··· Records shown ···

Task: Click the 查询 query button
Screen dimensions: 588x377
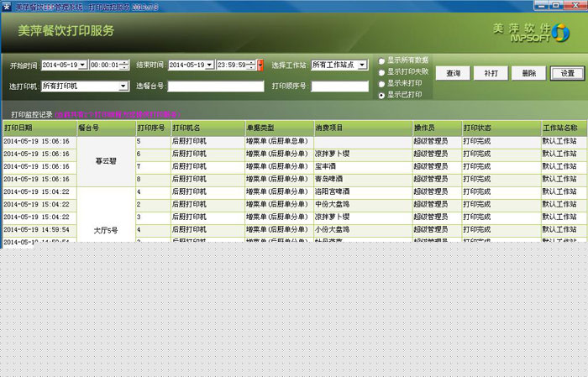Action: [x=453, y=73]
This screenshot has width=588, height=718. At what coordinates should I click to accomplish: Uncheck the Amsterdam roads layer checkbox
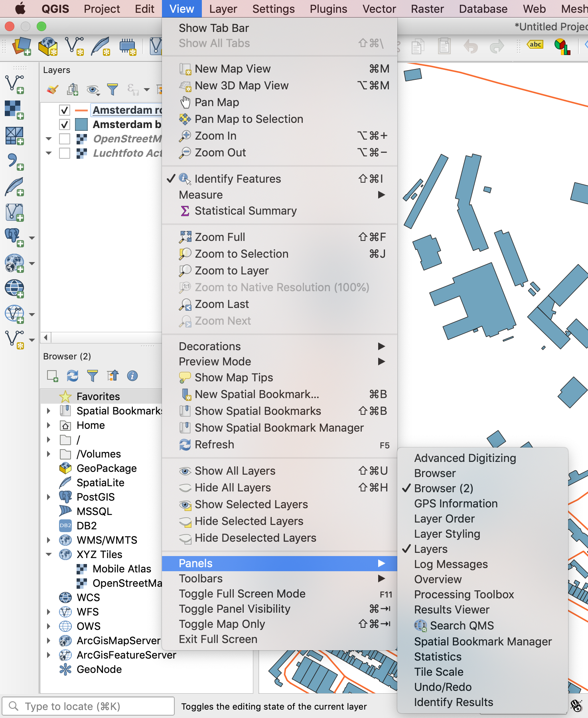point(65,110)
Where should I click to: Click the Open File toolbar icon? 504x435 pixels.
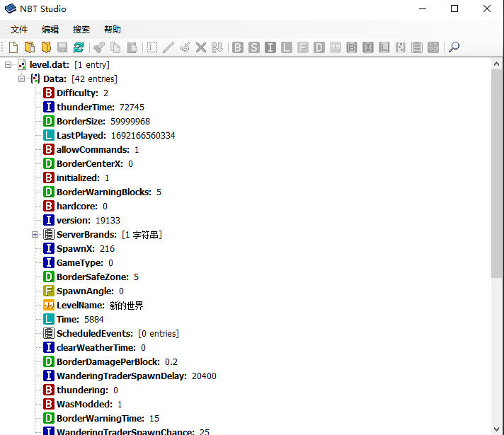click(x=29, y=47)
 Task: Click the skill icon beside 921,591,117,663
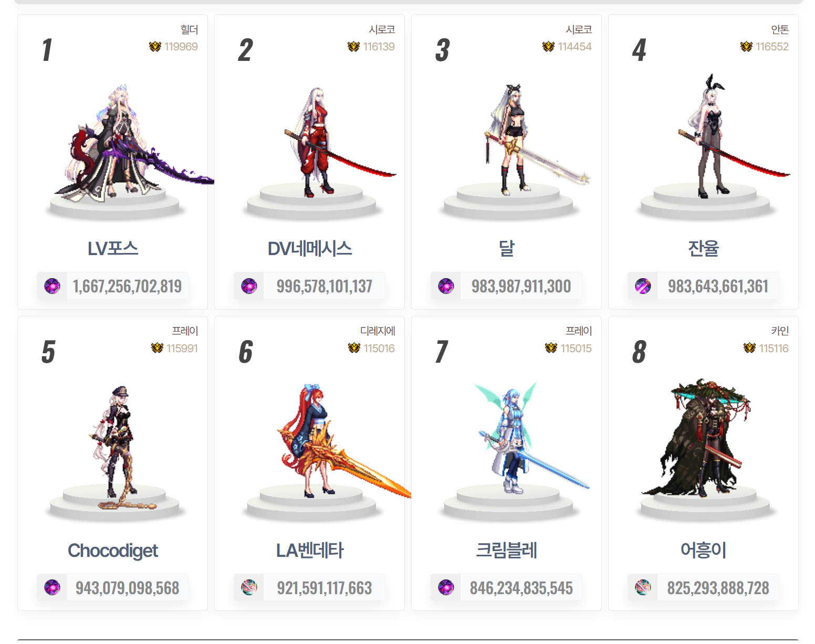(249, 587)
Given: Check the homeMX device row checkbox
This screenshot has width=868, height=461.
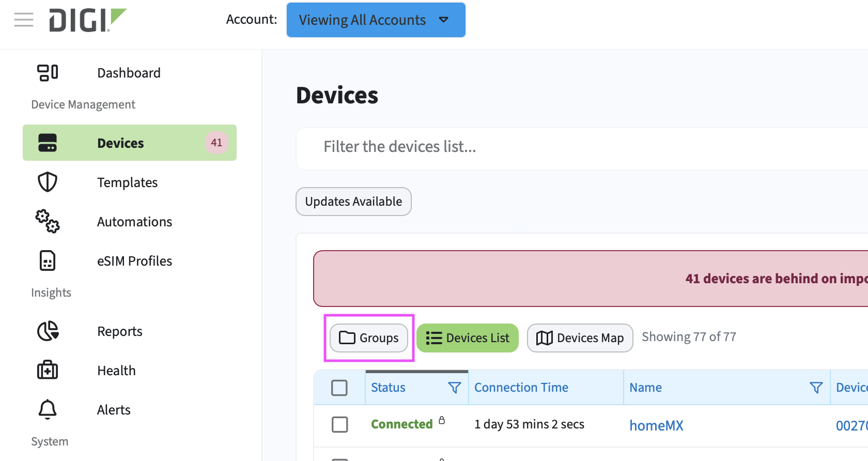Looking at the screenshot, I should (x=339, y=424).

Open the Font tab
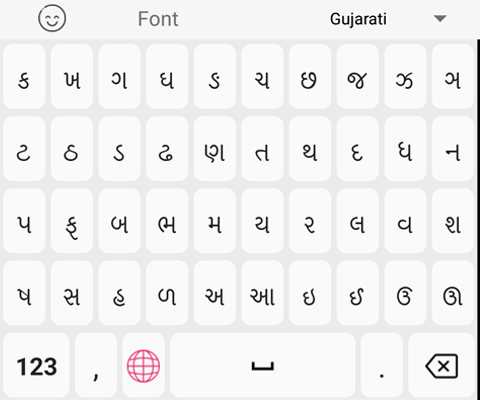click(158, 19)
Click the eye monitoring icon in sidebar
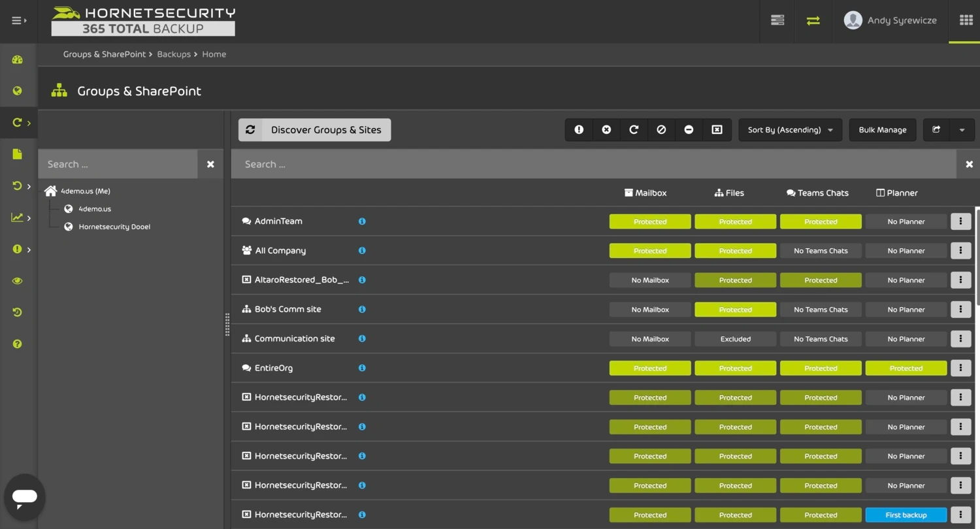 16,281
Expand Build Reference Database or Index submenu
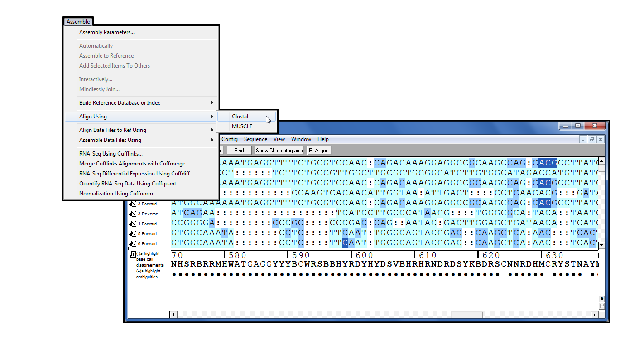 point(141,103)

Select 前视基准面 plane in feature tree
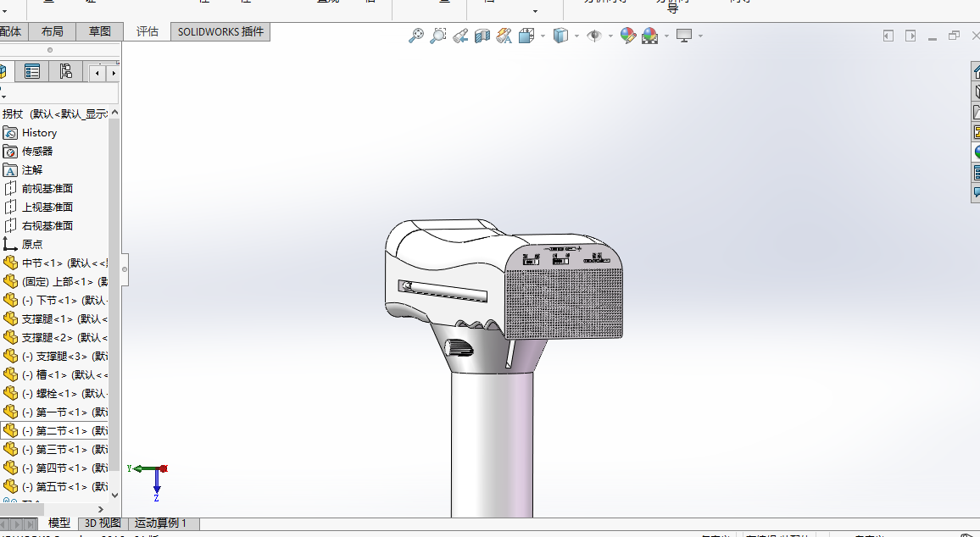pyautogui.click(x=47, y=189)
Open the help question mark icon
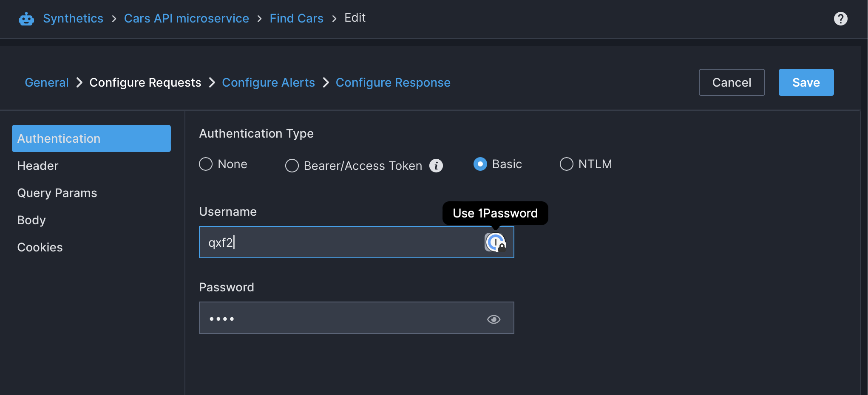868x395 pixels. click(x=840, y=19)
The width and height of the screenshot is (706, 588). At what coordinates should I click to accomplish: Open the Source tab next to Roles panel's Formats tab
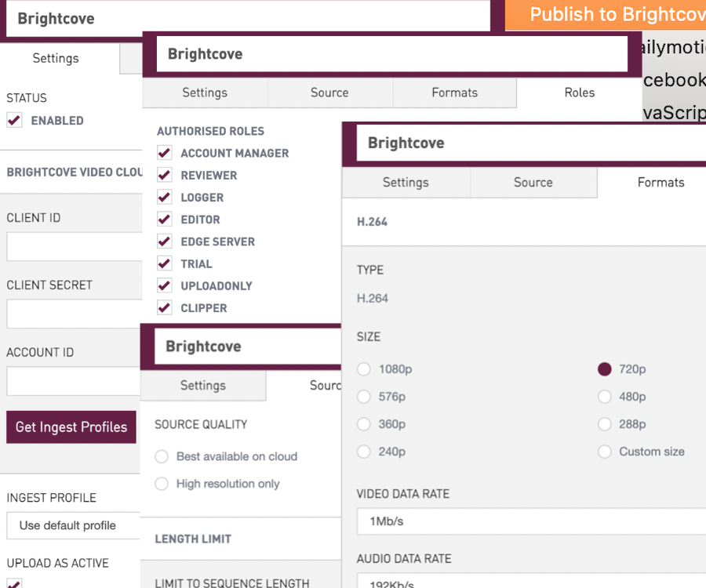click(x=329, y=93)
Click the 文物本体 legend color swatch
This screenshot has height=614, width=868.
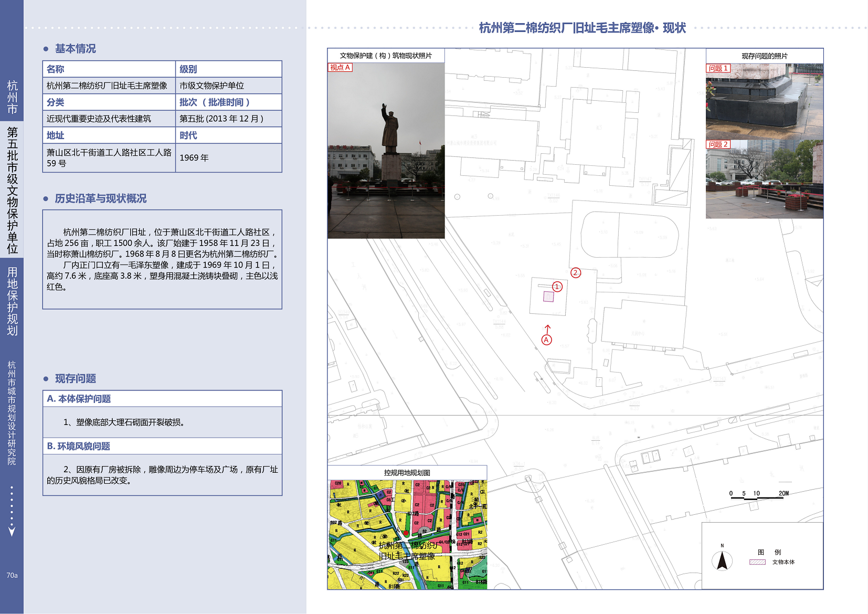pos(757,562)
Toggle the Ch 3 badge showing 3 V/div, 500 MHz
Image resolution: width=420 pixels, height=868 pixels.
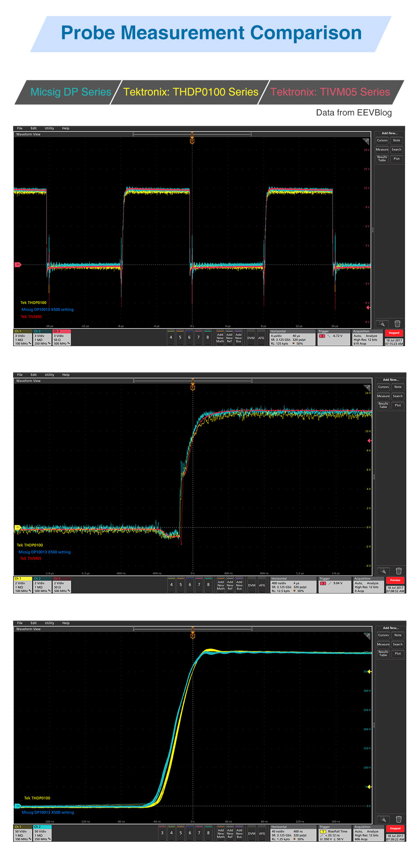[x=61, y=337]
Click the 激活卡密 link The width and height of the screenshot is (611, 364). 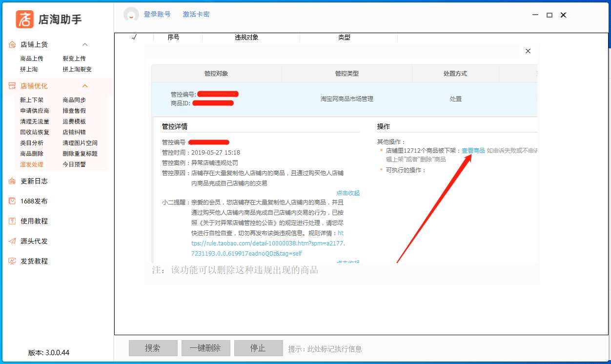click(x=196, y=14)
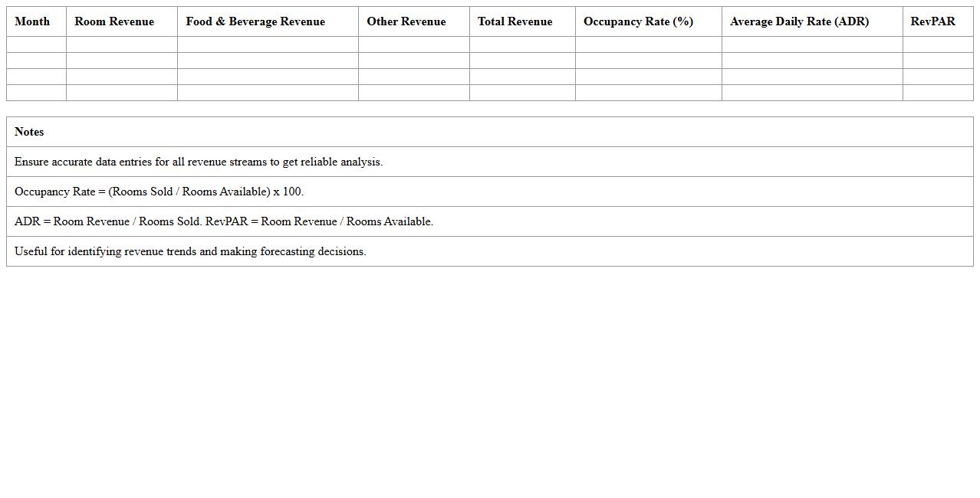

···

● Goal of the exercise: What is needed is an exact copy of only the lines above from the one with "Open the help question mark icon" to the one with "Toggle the Ch", both kept, with every picture left out.

● Result:
Open the help question mark icon
868x395 pixels. click(x=840, y=19)
The width and height of the screenshot is (706, 588). At what coordinates should I click to accomplish: Open the Source tab next to Roles panel's Formats tab
click(x=329, y=93)
Click the 文物本体 legend color swatch
This screenshot has height=614, width=868.
pos(757,562)
Toggle the Ch 3 badge showing 3 V/div, 500 MHz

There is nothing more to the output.